Stored data entries:

⟨

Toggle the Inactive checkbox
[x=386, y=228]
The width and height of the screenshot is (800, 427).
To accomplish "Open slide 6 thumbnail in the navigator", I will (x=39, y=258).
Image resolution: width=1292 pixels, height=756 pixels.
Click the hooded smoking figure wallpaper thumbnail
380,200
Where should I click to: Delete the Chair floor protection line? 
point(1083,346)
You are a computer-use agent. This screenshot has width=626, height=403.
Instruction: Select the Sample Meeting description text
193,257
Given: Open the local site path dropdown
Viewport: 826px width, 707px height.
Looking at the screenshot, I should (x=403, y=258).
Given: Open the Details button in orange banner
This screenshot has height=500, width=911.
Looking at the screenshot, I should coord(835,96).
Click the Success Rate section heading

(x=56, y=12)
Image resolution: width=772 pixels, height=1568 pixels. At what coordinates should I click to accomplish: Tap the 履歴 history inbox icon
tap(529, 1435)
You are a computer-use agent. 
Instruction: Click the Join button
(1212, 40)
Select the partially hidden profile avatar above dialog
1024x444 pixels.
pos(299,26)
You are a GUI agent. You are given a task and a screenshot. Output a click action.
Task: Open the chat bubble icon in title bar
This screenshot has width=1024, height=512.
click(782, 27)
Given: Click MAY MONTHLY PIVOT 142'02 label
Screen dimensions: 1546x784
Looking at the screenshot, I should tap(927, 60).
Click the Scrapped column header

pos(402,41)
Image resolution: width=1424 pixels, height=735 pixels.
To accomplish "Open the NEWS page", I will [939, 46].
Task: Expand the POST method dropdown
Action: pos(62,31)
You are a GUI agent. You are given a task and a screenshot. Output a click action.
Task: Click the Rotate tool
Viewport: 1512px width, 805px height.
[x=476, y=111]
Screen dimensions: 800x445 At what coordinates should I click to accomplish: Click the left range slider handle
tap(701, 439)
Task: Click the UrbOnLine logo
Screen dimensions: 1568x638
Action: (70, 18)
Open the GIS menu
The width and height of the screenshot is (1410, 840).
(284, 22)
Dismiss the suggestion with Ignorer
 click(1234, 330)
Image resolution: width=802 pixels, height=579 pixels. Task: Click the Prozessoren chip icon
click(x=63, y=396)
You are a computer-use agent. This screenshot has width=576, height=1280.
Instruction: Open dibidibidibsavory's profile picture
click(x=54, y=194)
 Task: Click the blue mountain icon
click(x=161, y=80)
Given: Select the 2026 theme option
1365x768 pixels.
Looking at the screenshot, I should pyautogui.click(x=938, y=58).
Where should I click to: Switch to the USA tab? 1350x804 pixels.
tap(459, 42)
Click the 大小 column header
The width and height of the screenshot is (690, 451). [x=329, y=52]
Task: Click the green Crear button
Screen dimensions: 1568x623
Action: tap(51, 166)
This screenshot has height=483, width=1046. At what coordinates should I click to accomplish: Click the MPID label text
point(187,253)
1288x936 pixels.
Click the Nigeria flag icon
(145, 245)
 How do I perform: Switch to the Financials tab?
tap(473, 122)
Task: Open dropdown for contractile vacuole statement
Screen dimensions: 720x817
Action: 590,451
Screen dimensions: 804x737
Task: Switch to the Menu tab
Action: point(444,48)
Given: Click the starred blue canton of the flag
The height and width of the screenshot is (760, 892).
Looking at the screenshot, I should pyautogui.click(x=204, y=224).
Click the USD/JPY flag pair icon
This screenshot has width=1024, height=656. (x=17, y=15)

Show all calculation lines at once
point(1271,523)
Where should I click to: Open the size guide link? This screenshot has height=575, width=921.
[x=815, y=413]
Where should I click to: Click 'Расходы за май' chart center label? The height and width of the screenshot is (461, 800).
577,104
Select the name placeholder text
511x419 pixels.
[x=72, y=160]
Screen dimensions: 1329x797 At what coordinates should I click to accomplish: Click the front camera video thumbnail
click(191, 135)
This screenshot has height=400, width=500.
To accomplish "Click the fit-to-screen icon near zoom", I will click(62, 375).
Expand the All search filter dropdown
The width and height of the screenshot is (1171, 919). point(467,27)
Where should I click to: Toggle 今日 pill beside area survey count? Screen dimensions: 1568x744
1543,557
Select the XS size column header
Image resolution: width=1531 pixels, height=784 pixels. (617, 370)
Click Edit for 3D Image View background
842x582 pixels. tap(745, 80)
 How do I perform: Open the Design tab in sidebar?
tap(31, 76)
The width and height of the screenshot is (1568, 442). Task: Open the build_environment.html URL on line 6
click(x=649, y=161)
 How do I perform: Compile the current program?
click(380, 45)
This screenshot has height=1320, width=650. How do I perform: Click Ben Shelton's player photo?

⟩

(Task instructions): Reproduce every single entry above exactly.

(Written solution):
Toggle the Inactive checkbox
[x=386, y=228]
The width and height of the screenshot is (800, 427).
To accomplish "Open slide 6 thumbnail in the navigator", I will (x=39, y=258).
Image resolution: width=1292 pixels, height=756 pixels.
Click the hooded smoking figure wallpaper thumbnail
380,200
Where should I click to: Delete the Chair floor protection line? 
point(1083,346)
You are a computer-use agent. This screenshot has width=626, height=403.
Instruction: Select the Sample Meeting description text
193,257
Given: Open the local site path dropdown
Viewport: 826px width, 707px height.
Looking at the screenshot, I should (x=403, y=258).
Given: Open the Details button in orange banner
This screenshot has height=500, width=911.
Looking at the screenshot, I should coord(835,96).
Click the Success Rate section heading

(x=56, y=12)
Image resolution: width=772 pixels, height=1568 pixels. At what coordinates should I click to accomplish: Tap the 履歴 history inbox icon
tap(529, 1435)
You are a computer-use agent. 
Instruction: Click the Join button
(1212, 40)
Select the partially hidden profile avatar above dialog
1024x444 pixels.
pos(299,26)
You are a GUI agent. You are given a task and a screenshot. Output a click action.
Task: Open the chat bubble icon in title bar
This screenshot has width=1024, height=512.
click(782, 27)
Given: Click MAY MONTHLY PIVOT 142'02 label
Screen dimensions: 1546x784
Looking at the screenshot, I should tap(927, 60).
Click the Scrapped column header

pos(402,41)
Image resolution: width=1424 pixels, height=735 pixels.
To accomplish "Open the NEWS page", I will [939, 46].
Task: Expand the POST method dropdown
Action: pos(62,31)
You are a GUI agent. You are given a task and a screenshot. Output a click action.
Task: Click the Rotate tool
Viewport: 1512px width, 805px height.
[x=476, y=111]
Screen dimensions: 800x445 At what coordinates should I click to accomplish: Click the left range slider handle
tap(701, 439)
Task: Click the UrbOnLine logo
Screen dimensions: 1568x638
Action: (70, 18)
Open the GIS menu
The width and height of the screenshot is (1410, 840).
(284, 22)
Dismiss the suggestion with Ignorer
 click(1234, 330)
Image resolution: width=802 pixels, height=579 pixels. Task: Click the Prozessoren chip icon
click(x=63, y=396)
You are a computer-use agent. This screenshot has width=576, height=1280.
Instruction: Open dibidibidibsavory's profile picture
click(x=54, y=194)
 Task: Click the blue mountain icon
click(x=161, y=80)
Given: Select the 2026 theme option
1365x768 pixels.
Looking at the screenshot, I should pyautogui.click(x=938, y=58).
Where should I click to: Switch to the USA tab? 1350x804 pixels.
tap(459, 42)
Click the 大小 column header
The width and height of the screenshot is (690, 451). [x=329, y=52]
Task: Click the green Crear button
Screen dimensions: 1568x623
Action: tap(51, 166)
This screenshot has height=483, width=1046. At what coordinates should I click to accomplish: Click the MPID label text
point(187,253)
1288x936 pixels.
Click the Nigeria flag icon
(145, 245)
 How do I perform: Switch to the Financials tab?
tap(473, 122)
Task: Open dropdown for contractile vacuole statement
Screen dimensions: 720x817
Action: 590,451
Screen dimensions: 804x737
Task: Switch to the Menu tab
Action: point(444,48)
Given: Click the starred blue canton of the flag
The height and width of the screenshot is (760, 892).
Looking at the screenshot, I should pyautogui.click(x=204, y=224).
Click the USD/JPY flag pair icon
This screenshot has width=1024, height=656. (x=17, y=15)

Show all calculation lines at once
point(1271,523)
Where should I click to: Open the size guide link? This screenshot has height=575, width=921.
[x=815, y=413]
Where should I click to: Click 'Расходы за май' chart center label? The height and width of the screenshot is (461, 800).
577,104
Select the name placeholder text
511x419 pixels.
[x=72, y=160]
Screen dimensions: 1329x797 At what coordinates should I click to accomplish: Click the front camera video thumbnail
click(191, 135)
This screenshot has height=400, width=500.
To accomplish "Click the fit-to-screen icon near zoom", I will click(62, 375).
Expand the All search filter dropdown
The width and height of the screenshot is (1171, 919). point(467,27)
Where should I click to: Toggle 今日 pill beside area survey count? Screen dimensions: 1568x744
1543,557
Select the XS size column header
Image resolution: width=1531 pixels, height=784 pixels. (617, 370)
Click Edit for 3D Image View background
842x582 pixels. tap(745, 80)
 How do I perform: Open the Design tab in sidebar?
tap(31, 76)
The width and height of the screenshot is (1568, 442). Task: Open the build_environment.html URL on line 6
click(x=649, y=161)
 How do I perform: Compile the current program?
click(380, 45)
This screenshot has height=1320, width=650. How do I perform: Click Ben Shelton's player photo?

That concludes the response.